The Man Behind the Bar
Thomas was nothing short of entertaining. He had a certain swagger about himself that made you curious how this man, who carried himself so neatly and was so well-travelled, made Saigon his home. His impressive background in developing multiple establishments in the food and beverage industry around the world like Bali and Dubai, where it earned him accolades and respect amongst his peers. So what brings him to a place like Saigon, why Saigon? Aside from having familial connections from his Swedish-Vietnamese background, “Saigon is an exciting, vibrant place full of potential to experiment and play with different ideas,” he shares enthusiastically. There’s more ahead for SHRI that we can look forward to!
So what’s a girl to do when she’s confronted with one of the greats in the business? She asks for an old-fashioned, of course. Would he disappoint me as I’ve been so underwhelmed by mistakenly expecting a proper old-fashioned in Saigon previously? “The problem is that people take shortcuts for a drink that requires time with things like simple syrup, which makes the drink lose a bit of that texture in an old-fashioned,” he divulges as he muddles the bitters against the cube of sugar until it dissolves. I’m not sure what voodoo spirit left his fingers and made its way into my glass, but it is easily the best old-fashioned I’ve ever had. It is uncomplicated in its presentation, but greets my senses with the intoxicating air of tingling orange zests before I sip on that Kentucky straight bourbon. Is there anything better?

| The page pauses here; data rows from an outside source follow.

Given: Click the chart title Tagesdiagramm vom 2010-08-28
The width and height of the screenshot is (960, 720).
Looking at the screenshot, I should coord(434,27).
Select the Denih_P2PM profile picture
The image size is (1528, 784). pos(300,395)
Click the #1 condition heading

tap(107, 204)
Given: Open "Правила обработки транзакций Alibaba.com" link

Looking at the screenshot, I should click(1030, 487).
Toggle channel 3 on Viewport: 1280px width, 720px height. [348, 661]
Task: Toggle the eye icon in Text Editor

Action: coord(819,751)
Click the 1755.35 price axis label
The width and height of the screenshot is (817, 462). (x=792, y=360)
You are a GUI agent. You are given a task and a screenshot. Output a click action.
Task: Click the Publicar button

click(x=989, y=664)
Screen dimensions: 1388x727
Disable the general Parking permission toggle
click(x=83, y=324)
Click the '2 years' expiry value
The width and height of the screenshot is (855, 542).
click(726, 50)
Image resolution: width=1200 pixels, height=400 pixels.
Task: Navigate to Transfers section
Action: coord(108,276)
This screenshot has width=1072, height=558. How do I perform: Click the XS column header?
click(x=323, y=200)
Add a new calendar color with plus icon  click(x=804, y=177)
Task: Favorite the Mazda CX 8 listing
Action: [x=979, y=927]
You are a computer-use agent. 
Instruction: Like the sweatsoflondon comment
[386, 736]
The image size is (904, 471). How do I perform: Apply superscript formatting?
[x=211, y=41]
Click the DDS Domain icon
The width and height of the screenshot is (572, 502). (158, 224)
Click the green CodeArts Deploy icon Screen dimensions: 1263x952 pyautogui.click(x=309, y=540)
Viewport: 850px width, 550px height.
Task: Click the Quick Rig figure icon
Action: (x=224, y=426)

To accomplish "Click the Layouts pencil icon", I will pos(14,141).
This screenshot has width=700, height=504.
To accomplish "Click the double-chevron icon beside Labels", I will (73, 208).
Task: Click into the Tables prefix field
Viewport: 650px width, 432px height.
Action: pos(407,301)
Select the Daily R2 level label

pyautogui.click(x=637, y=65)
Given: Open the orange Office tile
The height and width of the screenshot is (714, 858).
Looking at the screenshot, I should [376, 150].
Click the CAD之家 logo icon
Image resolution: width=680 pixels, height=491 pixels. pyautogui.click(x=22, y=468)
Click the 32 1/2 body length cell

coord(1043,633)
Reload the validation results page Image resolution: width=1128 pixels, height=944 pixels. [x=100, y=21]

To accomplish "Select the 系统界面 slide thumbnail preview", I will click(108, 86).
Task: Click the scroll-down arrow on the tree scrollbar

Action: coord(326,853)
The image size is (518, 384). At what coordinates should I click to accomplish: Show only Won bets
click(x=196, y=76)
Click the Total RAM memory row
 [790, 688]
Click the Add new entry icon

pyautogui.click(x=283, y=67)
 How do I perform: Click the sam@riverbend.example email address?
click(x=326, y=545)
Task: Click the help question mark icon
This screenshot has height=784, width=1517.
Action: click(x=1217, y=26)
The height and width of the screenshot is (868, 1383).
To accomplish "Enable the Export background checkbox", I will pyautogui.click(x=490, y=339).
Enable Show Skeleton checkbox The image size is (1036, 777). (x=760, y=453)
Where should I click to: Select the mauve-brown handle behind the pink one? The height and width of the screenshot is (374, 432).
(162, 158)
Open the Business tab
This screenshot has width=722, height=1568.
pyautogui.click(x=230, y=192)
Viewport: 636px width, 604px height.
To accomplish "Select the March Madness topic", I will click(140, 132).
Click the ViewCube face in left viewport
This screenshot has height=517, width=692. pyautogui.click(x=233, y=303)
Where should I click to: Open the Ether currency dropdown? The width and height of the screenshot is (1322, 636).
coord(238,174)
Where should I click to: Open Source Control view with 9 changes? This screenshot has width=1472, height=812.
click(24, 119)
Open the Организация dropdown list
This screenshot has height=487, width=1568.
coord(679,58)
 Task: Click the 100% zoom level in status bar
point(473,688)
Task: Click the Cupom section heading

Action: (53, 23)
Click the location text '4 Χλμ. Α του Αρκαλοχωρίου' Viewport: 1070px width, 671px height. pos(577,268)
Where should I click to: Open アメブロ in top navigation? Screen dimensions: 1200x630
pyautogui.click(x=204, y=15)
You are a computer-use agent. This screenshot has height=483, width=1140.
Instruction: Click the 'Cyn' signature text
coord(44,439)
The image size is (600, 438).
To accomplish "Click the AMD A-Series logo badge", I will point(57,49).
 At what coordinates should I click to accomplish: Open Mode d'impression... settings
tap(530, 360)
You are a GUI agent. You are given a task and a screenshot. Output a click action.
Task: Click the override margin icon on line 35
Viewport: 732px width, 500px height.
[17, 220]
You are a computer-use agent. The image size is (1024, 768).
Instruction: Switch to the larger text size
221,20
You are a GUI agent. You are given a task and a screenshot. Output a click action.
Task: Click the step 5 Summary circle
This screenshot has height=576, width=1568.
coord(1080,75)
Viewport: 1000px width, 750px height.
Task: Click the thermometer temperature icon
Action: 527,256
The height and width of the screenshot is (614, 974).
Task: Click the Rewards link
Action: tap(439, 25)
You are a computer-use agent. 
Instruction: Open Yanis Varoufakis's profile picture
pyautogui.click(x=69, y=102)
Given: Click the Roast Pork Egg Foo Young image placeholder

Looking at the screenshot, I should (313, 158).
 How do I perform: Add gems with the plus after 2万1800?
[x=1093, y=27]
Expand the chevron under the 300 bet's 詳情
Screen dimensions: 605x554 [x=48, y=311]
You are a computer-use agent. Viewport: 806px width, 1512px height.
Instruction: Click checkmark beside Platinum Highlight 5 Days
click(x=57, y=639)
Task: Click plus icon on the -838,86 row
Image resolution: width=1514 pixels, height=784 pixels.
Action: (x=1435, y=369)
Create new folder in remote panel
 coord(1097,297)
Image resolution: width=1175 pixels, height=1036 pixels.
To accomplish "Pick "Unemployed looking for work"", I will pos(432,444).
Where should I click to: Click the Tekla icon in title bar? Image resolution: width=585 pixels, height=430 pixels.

The Secret to Atmospheric Magic
So what makes this mysterious monthly pop-up event work so well? “It’s all about having the right mix: a DJ, live artist, and a performer,” Rebecca Morris, Event Producer of The Library informs me. As someone who has lived in Saigon for many years and witnessed this city develop and progress into what it is now, Rebecca can testify to the gap in Saigon’s nightlife that The Library fills. In the past, The Library has hosted live musicians featuring sounds from the flute, violin, upright bass, and accordion just to name a few and have had live performances or acts such as tarot card readers, magicians, drag queens, and bop readers. Indeed, it does create a place unlike any other.